- [TASK TO COMPLETE] When the line with "36 (660, 184)" appears below, start repeating lines exactly, and keep going through the line with "DIY (Room Makeovers) (350, 1108)"; add nothing outside that span.

- [MATERIAL FOR THIS EXERCISE]
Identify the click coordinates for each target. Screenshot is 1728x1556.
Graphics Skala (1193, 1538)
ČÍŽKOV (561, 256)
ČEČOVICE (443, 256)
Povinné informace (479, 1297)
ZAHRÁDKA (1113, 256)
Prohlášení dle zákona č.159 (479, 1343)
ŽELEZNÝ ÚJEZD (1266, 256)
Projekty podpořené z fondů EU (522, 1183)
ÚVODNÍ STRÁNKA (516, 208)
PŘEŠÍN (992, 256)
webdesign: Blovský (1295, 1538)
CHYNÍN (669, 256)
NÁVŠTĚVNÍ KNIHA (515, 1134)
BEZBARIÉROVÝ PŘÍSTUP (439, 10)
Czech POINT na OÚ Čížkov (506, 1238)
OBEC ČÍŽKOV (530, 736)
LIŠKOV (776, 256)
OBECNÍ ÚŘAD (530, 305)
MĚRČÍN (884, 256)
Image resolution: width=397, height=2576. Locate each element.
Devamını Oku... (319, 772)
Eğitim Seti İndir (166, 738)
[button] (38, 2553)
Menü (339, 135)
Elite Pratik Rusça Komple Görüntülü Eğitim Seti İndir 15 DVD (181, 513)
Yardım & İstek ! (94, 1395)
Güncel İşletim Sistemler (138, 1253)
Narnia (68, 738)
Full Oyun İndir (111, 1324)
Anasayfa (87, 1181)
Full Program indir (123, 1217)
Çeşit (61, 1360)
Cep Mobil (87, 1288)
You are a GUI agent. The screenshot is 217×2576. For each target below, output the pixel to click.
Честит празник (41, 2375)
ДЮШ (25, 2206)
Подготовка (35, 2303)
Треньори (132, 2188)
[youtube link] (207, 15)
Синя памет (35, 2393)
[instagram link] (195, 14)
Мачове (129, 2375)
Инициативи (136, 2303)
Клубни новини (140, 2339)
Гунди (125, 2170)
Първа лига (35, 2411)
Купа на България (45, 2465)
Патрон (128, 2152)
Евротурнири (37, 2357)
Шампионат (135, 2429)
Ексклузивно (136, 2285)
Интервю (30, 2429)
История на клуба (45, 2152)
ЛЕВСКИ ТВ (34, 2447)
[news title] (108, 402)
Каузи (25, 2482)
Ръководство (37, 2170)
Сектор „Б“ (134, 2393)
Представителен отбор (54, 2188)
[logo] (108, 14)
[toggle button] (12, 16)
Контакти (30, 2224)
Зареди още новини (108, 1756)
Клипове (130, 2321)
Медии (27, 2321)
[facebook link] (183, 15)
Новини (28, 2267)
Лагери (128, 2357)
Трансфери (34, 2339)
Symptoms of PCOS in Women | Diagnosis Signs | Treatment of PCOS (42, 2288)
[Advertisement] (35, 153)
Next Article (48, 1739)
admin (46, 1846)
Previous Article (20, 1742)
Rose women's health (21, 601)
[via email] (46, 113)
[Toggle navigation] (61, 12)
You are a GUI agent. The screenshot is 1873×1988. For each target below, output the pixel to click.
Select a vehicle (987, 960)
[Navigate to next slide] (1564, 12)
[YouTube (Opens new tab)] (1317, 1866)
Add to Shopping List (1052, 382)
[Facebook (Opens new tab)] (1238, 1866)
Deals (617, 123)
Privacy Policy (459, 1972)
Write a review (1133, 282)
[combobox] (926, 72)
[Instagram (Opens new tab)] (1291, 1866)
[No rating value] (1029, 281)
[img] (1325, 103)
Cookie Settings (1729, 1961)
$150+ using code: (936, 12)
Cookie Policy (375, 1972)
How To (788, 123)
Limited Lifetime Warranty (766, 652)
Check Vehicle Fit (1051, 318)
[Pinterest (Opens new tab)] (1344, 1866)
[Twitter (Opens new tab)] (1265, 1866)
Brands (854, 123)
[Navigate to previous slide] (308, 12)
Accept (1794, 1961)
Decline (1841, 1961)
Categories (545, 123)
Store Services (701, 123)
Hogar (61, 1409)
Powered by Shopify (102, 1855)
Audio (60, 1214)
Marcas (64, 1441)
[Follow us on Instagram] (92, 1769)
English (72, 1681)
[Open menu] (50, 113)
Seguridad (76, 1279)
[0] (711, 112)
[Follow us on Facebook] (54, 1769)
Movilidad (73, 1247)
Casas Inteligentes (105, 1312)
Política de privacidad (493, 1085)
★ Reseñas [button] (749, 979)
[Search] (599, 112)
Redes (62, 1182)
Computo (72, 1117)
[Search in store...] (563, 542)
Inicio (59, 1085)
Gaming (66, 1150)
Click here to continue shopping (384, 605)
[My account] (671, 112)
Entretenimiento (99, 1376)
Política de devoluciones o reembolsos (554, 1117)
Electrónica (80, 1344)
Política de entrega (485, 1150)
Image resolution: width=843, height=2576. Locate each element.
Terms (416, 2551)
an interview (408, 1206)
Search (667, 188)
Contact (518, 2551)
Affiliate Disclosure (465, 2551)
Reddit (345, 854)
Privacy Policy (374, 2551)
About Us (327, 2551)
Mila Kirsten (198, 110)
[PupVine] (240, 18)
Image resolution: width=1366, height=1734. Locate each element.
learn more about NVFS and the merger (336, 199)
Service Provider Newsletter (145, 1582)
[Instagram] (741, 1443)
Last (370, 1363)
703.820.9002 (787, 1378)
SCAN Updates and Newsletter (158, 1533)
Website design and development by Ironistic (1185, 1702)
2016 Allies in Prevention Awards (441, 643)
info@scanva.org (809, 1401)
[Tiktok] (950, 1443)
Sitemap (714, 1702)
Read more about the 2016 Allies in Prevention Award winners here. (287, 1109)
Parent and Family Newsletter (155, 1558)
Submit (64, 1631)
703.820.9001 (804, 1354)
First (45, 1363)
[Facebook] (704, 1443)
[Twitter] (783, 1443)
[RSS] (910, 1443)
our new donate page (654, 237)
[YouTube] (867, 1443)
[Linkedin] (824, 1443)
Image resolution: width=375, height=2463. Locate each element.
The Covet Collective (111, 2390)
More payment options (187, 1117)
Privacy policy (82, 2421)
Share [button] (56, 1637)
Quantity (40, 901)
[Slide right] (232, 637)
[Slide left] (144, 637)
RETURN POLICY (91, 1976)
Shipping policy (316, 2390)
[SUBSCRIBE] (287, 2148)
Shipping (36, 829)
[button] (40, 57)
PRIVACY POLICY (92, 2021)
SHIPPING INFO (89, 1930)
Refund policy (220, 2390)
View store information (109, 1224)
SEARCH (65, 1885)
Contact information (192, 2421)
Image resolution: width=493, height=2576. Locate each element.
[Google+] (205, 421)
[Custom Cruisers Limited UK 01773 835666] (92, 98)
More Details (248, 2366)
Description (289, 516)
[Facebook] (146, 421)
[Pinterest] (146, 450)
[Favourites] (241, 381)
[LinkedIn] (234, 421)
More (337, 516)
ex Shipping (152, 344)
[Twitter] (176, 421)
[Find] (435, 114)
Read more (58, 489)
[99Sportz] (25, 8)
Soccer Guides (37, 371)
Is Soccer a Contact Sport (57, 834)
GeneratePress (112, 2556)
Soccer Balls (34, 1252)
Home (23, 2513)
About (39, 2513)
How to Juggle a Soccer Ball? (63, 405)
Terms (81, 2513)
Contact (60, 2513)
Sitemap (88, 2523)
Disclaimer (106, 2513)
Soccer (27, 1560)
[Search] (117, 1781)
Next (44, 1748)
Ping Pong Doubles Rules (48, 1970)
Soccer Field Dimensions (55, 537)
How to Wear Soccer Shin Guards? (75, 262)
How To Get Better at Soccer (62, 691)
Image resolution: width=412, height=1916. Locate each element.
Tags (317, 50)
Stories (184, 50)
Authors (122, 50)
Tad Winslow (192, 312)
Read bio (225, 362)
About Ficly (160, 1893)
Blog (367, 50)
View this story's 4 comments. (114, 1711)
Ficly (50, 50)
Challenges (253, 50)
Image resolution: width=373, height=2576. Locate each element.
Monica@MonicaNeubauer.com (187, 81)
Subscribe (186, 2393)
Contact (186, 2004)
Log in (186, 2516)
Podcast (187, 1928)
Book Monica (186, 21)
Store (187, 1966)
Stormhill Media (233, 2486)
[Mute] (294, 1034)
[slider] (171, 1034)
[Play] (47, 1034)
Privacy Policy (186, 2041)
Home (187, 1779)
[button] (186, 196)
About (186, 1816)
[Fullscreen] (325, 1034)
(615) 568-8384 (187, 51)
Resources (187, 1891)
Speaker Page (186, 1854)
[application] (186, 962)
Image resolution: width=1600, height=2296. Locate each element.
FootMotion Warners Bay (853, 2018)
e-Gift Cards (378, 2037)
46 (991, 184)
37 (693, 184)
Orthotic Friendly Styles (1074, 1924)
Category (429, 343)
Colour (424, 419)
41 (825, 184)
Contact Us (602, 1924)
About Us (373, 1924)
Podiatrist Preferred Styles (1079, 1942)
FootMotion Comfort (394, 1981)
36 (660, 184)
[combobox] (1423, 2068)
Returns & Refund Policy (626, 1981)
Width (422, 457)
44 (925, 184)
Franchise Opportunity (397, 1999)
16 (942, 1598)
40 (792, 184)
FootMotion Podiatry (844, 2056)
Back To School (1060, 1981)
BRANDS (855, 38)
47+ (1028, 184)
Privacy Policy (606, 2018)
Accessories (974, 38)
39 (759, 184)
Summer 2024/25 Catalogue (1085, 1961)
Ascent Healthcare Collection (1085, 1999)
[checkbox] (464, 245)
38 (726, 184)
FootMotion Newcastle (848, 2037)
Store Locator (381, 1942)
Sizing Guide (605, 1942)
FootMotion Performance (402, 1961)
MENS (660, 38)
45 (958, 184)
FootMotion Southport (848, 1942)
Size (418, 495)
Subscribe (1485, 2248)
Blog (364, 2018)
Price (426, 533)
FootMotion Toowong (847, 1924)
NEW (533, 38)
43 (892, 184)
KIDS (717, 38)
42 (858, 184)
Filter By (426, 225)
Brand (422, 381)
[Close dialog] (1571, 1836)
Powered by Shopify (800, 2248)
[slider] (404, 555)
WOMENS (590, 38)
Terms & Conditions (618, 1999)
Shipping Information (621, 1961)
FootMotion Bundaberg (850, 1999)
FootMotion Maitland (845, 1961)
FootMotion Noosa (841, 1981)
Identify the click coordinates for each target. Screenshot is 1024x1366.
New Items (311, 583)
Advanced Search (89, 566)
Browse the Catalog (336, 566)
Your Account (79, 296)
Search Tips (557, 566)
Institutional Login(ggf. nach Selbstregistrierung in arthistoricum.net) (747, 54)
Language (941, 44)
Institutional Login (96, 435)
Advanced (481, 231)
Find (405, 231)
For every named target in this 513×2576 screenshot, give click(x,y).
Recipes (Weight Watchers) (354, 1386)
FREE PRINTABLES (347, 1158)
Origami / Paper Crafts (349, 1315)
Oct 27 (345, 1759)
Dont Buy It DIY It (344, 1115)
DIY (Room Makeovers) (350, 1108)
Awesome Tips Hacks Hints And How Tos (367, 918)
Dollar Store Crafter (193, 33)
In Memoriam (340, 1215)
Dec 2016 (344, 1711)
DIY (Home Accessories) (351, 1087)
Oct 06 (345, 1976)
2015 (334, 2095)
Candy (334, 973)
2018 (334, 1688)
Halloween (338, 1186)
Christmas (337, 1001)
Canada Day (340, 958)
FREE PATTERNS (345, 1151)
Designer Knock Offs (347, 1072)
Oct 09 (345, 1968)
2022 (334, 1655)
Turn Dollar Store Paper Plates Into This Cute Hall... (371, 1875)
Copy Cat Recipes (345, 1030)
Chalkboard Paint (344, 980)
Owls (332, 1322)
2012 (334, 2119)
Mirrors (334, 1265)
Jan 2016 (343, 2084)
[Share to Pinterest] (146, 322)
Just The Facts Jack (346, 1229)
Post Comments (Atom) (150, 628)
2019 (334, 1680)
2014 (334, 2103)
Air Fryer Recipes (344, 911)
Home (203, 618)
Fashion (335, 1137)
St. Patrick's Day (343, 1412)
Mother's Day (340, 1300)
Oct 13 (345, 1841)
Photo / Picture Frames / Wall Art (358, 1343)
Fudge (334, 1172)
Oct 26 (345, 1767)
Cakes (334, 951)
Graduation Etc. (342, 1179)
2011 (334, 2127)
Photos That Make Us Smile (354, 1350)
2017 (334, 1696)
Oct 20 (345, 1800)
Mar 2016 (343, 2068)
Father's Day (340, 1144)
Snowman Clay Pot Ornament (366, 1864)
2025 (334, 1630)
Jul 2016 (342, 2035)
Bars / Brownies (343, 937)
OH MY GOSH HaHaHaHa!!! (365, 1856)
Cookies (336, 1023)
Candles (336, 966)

- [FINISHED TASK]
36 (660, 184)
[combobox] (1423, 2068)
Returns & Refund Policy (626, 1981)
Width (422, 457)
44 (925, 184)
Franchise Opportunity (397, 1999)
16 (942, 1598)
40 (792, 184)
FootMotion Podiatry (844, 2056)
Back To School (1060, 1981)
BRANDS (855, 38)
47+ (1028, 184)
Privacy Policy (606, 2018)
Accessories (974, 38)
39 (759, 184)
Summer 2024/25 Catalogue (1085, 1961)
Ascent Healthcare Collection (1085, 1999)
[checkbox] (464, 245)
38 (726, 184)
FootMotion Newcastle (848, 2037)
Store Locator (381, 1942)
Sizing Guide (605, 1942)
FootMotion Performance (402, 1961)
MENS (660, 38)
45 (958, 184)
FootMotion Southport (848, 1942)
Size (418, 495)
Subscribe (1485, 2248)
Blog (364, 2018)
Price (426, 533)
FootMotion Toowong (847, 1924)
NEW (533, 38)
43 (892, 184)
KIDS (717, 38)
42 (858, 184)
Filter By (426, 225)
Brand (422, 381)
[Close dialog] (1571, 1836)
Powered by Shopify (800, 2248)
[slider] (404, 555)
WOMENS (590, 38)
Terms & Conditions (618, 1999)
Shipping Information (621, 1961)
FootMotion Bundaberg (850, 1999)
FootMotion Maitland (845, 1961)
FootMotion Noosa (841, 1981)
Identify the click coordinates for each target. Screenshot is 1024x1366.
New Items (311, 583)
Advanced Search (89, 566)
Browse the Catalog (336, 566)
Your Account (79, 296)
Search Tips (557, 566)
Institutional Login(ggf. nach Selbstregistrierung in arthistoricum.net) (747, 54)
Language (941, 44)
Institutional Login (96, 435)
Advanced (481, 231)
Find (405, 231)
For every named target in this 513×2576 screenshot, give click(x,y).
Recipes (Weight Watchers) (354, 1386)
FREE PRINTABLES (347, 1158)
Origami / Paper Crafts (349, 1315)
Oct 27 (345, 1759)
Dont Buy It DIY It (344, 1115)
DIY (Room Makeovers) (350, 1108)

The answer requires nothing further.